Writing for the Independent, Ms Cooper said: “With all three main party leaders and the majority of MPs backing same-sex marriage, changing the law should be straightforward. But reactionary voices have been noisy and Number 10 has started to wobble”.

“Sadly the backlash against same-sex marriage has started; no mention in the Queens Speech, not even a promised draft bill, and a stream of briefings about Number 10 u-turns and the doubts of senior ministers,” Ms Cooper said.

Earlier this year, Defence Secretary Philip Hammond said equal marriage was “too controversial” for the government to tackle and that it should focus on the “things that matter to people in this country”.

However, Ms Cooper said: “The arguments against changing the law are deeply unconvincing. Tory ministers who argue it shouldn’t be a priority and should be stopped for fear of distracting from the economy are missing the point. It isn’t same-sex marriage that is undermining jobs and growth. George Osborne is doing that”.

Chancellor George Osborne announced his support for equal marriage last weekend.

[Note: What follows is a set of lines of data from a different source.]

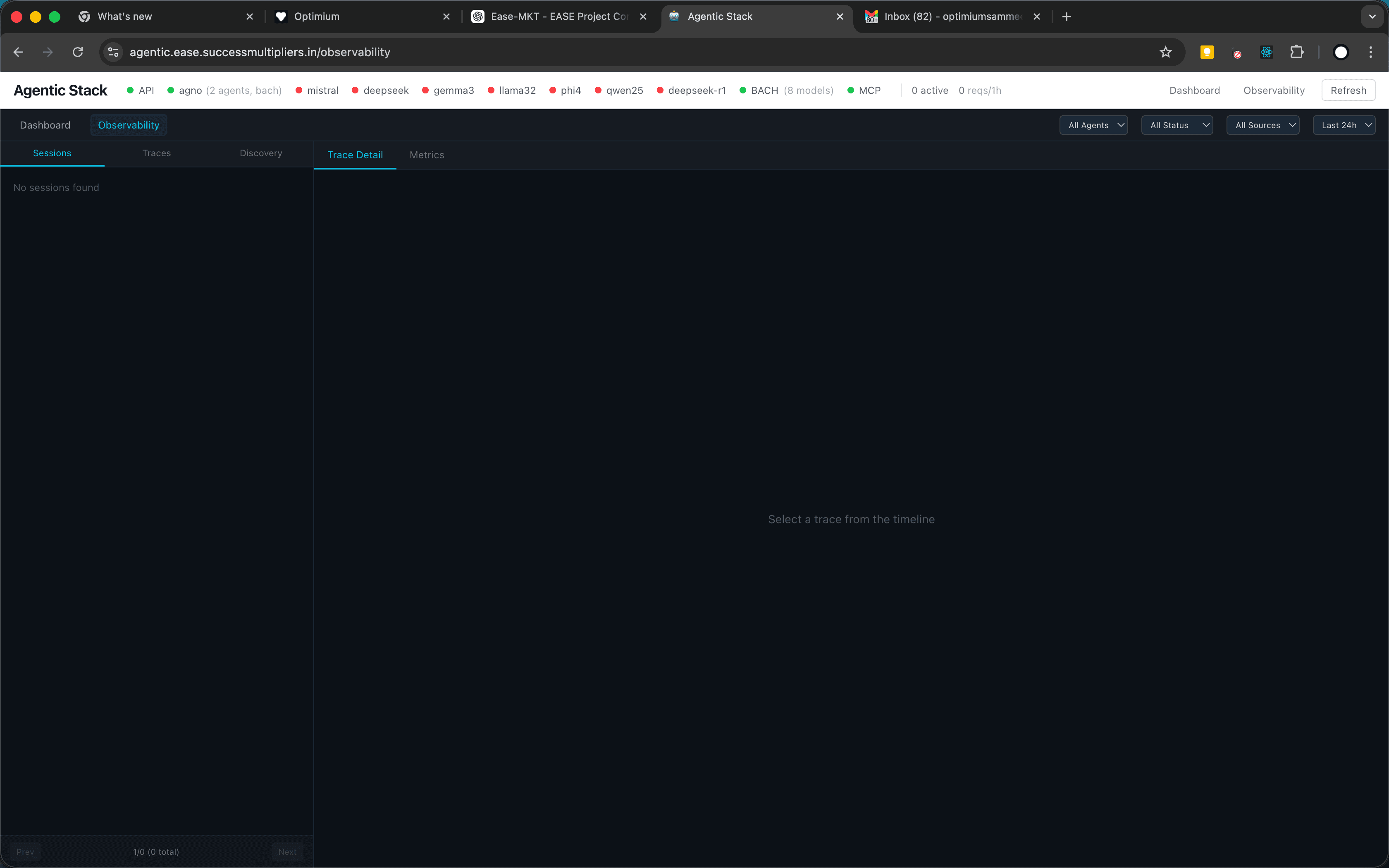Click the agno agents status light
This screenshot has height=868, width=1389.
coord(170,90)
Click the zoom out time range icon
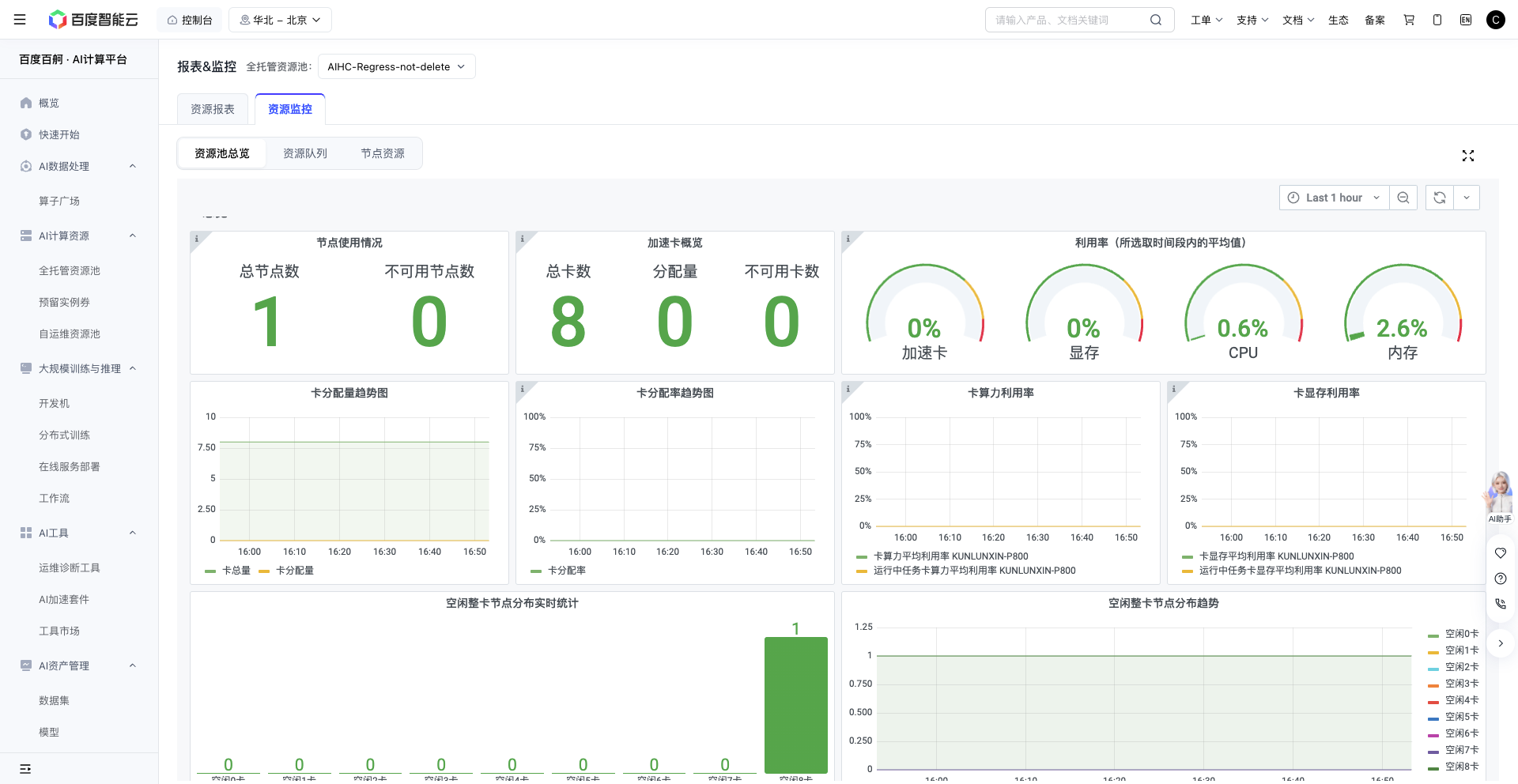 [x=1403, y=198]
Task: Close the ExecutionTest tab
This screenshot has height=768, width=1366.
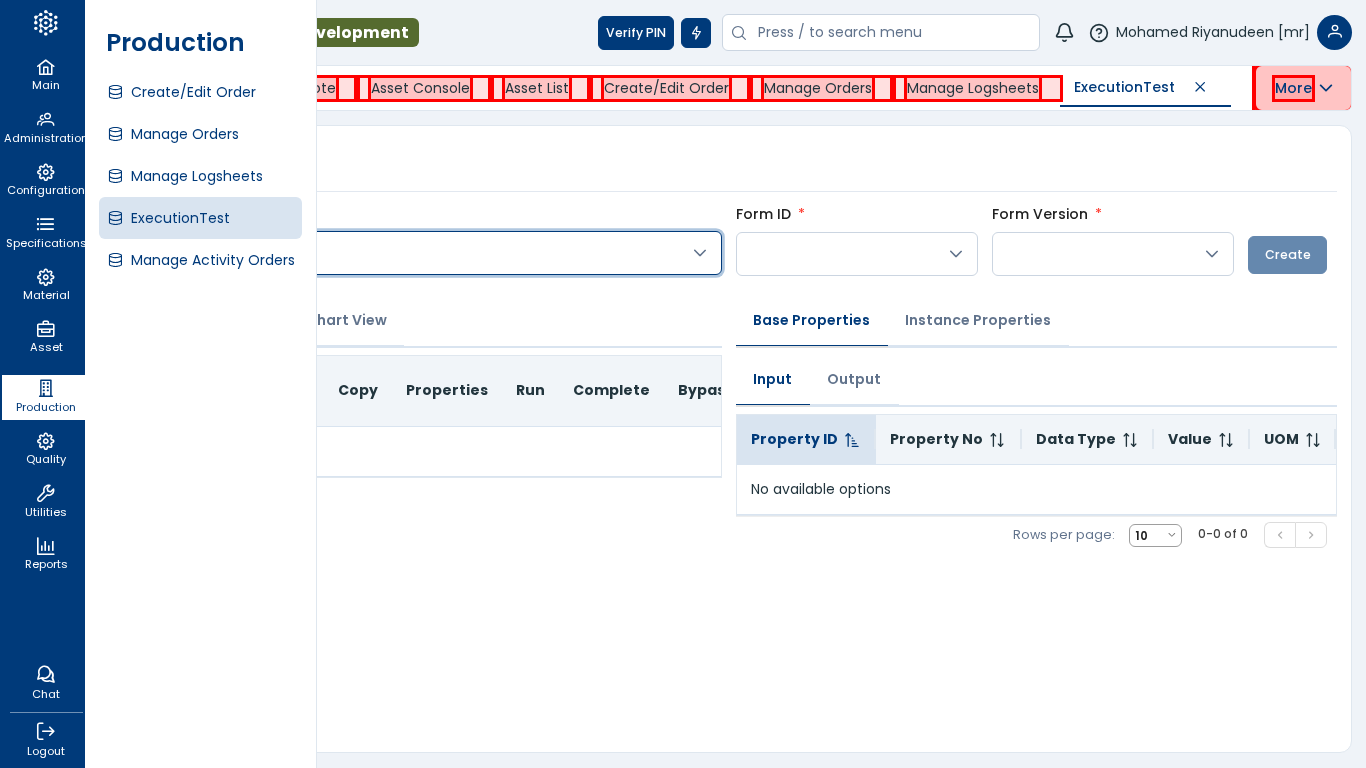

Ms Cooper went on: “Nor can anyone plausibly claim it will take up too much parliamentary time. When the Civil Partnerships Bill was being passed in 2003/04, it took less than 1% of available parliamentary time in the Commons chamber — 11 hours and 11 minutes out of a total of over 1,200 hours of possible debate.

She added: “Especially with agreement between the party leaders, there is no reason why this Bill should be bogged down”.

Writing exclusively for PinkNews.co.uk in March of this year, Ms Cooper said the government’s plans for equal marriage must also allow faith groups, who want to be able to provide same-sex weddings, to be able to do so.

On Monday, a high-profile anti-equal marriage protest took place against the backdrop of the Conservative Party Conference in Birmingham.

Former Tory MP Ann Widdecombe and Lord Carey, the ex-Archbishop of Canterbury, outlined their staunch opposition to marriage equality to a crowd of around 900 Tory supporters.

Earlier in the week, it was reported that David Cameron had urged ministers to prioritise equal marriage legislation, with a senior Downing Street source quoted by the Independent as saying that the prime minister: “regards this as a straightforward matter of equality and believes that we should just get on with it.”

Culture Secretary and Minister for Equalities Maria Miller told delegates at the Conservative Party Conference on Wednesday that the government remained determined to implement the measure.